INSTRUCTIONS TO FOLLOW:
Extract all lines that hold "Crypto" from the records below.
:: THE INPUT ::
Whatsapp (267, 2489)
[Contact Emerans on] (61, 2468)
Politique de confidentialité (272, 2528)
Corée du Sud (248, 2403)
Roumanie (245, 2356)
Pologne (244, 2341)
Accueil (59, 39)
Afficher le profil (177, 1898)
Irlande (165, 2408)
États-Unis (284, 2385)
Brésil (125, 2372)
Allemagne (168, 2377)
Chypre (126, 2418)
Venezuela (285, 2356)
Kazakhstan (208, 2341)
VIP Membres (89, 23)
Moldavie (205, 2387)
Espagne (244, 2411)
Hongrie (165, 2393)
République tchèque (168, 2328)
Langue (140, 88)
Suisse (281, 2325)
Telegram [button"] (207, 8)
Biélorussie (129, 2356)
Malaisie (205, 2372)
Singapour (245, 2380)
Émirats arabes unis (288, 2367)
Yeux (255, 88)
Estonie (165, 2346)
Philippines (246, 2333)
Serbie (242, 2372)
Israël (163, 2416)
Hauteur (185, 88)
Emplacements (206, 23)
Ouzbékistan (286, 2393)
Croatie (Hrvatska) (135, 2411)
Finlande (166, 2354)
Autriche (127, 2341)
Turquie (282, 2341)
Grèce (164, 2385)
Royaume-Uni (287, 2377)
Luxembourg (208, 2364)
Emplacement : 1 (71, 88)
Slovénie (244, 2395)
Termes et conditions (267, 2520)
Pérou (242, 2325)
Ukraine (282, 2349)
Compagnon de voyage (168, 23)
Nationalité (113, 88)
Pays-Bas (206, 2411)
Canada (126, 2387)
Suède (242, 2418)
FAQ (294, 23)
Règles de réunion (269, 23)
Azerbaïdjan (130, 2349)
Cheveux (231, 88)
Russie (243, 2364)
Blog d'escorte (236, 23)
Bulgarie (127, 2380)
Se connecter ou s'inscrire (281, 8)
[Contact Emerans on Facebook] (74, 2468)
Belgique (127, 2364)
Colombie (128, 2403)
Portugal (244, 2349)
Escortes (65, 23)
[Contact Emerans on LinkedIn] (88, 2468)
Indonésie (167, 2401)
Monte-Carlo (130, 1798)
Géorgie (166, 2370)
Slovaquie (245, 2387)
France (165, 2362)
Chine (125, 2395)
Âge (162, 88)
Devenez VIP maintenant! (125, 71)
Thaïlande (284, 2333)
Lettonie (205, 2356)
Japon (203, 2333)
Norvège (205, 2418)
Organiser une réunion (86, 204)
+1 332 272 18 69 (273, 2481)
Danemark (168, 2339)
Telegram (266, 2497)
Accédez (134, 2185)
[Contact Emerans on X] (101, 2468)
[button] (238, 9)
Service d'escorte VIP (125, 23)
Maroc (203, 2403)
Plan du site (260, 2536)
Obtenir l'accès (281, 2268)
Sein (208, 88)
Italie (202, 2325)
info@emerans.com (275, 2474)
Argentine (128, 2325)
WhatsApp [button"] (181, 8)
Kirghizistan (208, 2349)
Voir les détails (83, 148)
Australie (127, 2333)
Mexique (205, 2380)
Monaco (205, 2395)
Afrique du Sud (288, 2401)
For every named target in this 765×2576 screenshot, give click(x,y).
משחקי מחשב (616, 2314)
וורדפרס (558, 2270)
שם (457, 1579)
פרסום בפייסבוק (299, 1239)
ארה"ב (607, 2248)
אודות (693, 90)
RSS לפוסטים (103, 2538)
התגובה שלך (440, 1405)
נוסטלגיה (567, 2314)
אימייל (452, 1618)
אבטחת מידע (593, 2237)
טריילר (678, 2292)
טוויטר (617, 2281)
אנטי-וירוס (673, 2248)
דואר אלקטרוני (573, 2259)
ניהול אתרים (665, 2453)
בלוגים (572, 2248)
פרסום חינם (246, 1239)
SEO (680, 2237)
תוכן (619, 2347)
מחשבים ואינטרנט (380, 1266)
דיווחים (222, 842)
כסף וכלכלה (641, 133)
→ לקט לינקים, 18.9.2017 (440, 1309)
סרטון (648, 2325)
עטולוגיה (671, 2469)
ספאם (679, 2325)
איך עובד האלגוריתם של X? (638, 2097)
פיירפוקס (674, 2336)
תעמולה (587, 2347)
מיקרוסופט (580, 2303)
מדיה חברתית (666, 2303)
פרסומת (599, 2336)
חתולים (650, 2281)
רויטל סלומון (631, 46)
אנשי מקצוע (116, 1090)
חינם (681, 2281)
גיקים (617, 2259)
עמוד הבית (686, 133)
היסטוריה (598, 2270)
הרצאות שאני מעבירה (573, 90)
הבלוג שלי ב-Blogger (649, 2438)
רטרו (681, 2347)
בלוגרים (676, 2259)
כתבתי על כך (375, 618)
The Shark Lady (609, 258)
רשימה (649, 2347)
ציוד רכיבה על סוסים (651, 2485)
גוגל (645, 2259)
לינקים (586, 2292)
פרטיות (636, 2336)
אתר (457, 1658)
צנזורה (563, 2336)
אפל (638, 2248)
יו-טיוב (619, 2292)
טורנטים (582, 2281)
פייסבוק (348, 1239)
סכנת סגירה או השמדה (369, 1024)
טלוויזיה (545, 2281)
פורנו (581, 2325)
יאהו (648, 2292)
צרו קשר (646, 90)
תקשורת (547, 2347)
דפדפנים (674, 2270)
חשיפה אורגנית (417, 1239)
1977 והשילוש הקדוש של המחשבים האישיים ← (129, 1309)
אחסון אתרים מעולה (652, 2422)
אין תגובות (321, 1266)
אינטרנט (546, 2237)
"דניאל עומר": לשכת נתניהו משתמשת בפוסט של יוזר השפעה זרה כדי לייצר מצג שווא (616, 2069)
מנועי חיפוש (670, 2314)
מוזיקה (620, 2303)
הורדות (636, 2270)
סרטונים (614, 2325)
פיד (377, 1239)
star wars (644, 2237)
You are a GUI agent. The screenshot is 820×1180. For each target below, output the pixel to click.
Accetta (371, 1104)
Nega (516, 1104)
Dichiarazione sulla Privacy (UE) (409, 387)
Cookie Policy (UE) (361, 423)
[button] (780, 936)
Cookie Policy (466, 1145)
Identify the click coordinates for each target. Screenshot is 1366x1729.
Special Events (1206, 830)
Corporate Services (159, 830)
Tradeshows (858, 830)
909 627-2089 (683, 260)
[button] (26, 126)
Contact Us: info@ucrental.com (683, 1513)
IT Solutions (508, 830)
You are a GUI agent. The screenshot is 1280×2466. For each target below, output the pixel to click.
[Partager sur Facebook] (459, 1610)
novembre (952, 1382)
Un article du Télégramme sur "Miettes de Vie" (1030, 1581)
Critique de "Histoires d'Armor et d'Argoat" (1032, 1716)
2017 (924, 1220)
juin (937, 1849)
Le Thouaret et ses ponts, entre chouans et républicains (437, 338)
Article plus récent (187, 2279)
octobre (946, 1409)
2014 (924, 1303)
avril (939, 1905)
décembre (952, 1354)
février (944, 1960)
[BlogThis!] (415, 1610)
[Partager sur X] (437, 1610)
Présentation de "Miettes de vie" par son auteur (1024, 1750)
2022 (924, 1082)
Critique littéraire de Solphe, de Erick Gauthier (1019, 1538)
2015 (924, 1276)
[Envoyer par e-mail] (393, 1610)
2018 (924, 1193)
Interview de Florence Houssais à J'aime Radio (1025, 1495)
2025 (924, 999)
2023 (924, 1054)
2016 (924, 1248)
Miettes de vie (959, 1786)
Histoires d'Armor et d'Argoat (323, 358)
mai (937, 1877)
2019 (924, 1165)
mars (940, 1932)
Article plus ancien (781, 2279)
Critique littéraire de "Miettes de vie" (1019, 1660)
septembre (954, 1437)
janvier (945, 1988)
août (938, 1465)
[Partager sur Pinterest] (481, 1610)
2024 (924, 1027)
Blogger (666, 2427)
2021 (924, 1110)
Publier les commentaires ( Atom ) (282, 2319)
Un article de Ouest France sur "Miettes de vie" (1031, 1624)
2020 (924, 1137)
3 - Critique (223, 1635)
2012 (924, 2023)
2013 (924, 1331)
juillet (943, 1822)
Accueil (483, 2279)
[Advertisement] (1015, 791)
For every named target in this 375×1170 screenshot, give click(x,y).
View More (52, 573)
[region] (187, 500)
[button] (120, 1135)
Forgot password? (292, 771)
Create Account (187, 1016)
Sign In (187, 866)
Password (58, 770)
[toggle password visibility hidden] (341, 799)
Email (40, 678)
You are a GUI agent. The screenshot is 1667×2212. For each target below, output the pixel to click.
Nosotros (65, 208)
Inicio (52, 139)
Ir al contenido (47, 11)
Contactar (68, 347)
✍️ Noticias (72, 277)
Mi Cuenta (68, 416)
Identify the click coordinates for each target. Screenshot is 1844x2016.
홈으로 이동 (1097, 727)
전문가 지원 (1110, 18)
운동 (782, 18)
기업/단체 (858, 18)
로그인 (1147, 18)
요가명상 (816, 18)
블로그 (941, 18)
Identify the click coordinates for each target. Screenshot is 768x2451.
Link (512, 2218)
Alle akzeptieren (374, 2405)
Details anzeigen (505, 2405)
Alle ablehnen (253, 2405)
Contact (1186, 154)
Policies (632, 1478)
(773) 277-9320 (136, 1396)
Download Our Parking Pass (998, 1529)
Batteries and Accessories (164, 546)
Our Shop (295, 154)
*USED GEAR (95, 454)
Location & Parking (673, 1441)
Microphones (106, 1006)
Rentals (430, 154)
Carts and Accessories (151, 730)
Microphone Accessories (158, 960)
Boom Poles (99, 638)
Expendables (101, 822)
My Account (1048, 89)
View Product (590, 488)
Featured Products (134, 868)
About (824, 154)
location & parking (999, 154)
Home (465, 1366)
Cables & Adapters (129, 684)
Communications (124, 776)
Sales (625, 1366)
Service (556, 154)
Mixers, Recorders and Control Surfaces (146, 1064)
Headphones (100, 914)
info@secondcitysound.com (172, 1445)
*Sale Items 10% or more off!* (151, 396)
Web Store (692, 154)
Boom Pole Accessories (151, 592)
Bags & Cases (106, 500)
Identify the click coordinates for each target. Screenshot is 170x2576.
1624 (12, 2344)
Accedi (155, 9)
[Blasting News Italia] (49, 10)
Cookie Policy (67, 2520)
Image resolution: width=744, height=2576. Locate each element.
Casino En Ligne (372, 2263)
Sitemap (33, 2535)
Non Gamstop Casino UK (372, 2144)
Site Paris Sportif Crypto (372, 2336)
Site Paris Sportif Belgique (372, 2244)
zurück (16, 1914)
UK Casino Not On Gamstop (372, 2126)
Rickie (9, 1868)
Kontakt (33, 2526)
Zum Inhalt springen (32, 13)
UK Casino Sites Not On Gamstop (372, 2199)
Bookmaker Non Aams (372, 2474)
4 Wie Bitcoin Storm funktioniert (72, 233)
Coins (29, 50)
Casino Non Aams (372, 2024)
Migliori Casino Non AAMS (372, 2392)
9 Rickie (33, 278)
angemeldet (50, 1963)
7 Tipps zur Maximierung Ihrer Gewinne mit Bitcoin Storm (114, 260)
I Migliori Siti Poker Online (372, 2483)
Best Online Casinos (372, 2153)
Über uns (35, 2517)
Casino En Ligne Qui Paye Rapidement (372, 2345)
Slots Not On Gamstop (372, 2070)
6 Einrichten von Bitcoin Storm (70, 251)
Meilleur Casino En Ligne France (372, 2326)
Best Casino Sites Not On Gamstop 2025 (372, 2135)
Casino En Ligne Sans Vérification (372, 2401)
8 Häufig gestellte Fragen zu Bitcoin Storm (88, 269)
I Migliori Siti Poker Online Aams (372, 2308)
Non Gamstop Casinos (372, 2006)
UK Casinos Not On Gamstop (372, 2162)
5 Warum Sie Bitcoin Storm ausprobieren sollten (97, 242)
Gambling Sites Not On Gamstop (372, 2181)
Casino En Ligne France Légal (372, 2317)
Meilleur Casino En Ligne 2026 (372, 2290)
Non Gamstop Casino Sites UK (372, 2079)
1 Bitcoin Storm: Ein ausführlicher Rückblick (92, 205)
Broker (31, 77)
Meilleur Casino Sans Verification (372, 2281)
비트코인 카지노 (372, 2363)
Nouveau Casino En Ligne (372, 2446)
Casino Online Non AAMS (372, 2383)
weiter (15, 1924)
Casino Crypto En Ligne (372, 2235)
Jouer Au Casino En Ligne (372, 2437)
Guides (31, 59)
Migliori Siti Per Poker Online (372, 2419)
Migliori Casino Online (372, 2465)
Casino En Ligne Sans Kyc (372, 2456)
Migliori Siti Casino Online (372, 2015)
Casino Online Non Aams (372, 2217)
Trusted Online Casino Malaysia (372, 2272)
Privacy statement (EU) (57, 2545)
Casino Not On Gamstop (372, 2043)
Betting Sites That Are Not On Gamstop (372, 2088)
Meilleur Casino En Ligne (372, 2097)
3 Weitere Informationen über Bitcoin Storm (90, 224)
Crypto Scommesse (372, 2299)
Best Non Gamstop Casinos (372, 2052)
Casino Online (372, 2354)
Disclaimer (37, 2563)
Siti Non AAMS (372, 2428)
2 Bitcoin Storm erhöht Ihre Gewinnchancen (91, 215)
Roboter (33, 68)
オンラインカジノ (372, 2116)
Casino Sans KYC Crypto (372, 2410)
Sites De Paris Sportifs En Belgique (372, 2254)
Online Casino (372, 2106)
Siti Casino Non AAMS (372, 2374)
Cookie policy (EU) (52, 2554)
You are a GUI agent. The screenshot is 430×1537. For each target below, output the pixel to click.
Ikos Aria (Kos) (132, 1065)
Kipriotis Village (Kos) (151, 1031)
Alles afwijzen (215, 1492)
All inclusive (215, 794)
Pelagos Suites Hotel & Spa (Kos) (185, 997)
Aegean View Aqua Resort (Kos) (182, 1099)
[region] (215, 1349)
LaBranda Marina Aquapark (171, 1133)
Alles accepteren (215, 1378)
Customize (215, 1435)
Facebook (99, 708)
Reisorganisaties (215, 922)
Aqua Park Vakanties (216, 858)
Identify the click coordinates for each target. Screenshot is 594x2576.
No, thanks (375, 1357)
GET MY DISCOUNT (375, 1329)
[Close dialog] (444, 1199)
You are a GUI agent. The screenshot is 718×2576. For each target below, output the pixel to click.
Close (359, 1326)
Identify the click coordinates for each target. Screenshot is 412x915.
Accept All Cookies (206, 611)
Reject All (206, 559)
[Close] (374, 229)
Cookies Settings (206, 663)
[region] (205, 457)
:::
ANSWER:
Site Paris Sportif Crypto (372, 2336)
Casino Crypto En Ligne (372, 2235)
Crypto Scommesse (372, 2299)
Casino Sans KYC Crypto (372, 2410)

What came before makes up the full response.